The total dues of debt instruments on Saudi entities, which are due to be paid this year, amounted to about $10.2 billion.
The financial resources of companies through their cash flows, refinancing through borrowing again, or redeeming the value of bonds early are among the most prominent repayment options.
While the Gulf region is expected to pay more than $42 billion to investors this year for issuing debt instruments over the past years, what is remarkable is that 66% of the bonds and sukuk, which come due, belong to Gulf companies.
The total bonds and sukuk on Saudi entities that are due to be repaid between 2023 and 2032 – that is, nine years – amount to $ 114.1 billion, the majority of which were issued at low interest, according to Al-Eqtisadiah newspaper.
And those sukuk and bonds are debt instruments that were issued five or ten years ago, and then the issuer returns the full investment amounts to investors when the payment date comes at the end of the maturity date.
The monitoring was based on data issued by the Fixed Income Department of First Abu Dhabi Bank, which included debt instruments issued in hard currencies such as the dollar, the euro, the yen and the pound sterling.

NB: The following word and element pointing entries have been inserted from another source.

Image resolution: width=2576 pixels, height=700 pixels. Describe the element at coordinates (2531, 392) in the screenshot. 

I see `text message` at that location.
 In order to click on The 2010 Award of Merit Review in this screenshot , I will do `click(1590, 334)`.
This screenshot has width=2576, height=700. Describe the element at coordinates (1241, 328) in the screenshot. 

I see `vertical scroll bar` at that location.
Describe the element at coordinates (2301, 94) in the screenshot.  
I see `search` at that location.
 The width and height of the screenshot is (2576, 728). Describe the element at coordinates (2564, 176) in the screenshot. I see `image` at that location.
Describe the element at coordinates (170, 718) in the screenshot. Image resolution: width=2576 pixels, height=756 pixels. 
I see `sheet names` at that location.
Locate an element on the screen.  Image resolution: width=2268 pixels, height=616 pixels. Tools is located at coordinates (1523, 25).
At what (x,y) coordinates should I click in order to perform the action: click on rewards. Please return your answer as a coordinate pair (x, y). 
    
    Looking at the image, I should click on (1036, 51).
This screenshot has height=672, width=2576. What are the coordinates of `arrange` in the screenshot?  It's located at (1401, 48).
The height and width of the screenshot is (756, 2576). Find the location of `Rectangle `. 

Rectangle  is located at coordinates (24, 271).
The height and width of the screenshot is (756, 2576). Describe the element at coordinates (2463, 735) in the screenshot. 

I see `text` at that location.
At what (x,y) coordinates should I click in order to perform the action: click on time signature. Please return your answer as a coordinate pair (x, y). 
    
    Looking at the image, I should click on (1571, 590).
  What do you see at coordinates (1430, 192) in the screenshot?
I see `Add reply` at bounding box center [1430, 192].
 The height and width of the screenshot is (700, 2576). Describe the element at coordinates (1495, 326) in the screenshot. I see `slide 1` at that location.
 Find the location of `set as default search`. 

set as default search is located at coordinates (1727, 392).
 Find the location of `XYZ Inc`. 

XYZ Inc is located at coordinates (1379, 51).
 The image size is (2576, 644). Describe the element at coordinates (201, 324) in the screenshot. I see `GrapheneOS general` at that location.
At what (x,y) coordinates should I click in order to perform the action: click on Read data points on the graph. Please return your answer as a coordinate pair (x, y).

On the other hand, the Reed platform quoted its sources as saying that one of the major Saudi companies listed in the local market plans to offer two dollars in bonds in the second quarter, before the maturity date of its old bonds, worth one billion dollars, next October.
Bond indices showed that the additional cost of refinancing Gulf debt instruments ranged between 84 and 126 basis points by the end of 2022, and this cost is lower compared to the average refinancing cost of 318 basis points for fixed income instruments for emerging markets.
And Fitch Agency had suggested, in a report issued in January 2023, that the Gulf authorities would implement the largest refinancing of maturities this year, since 2018.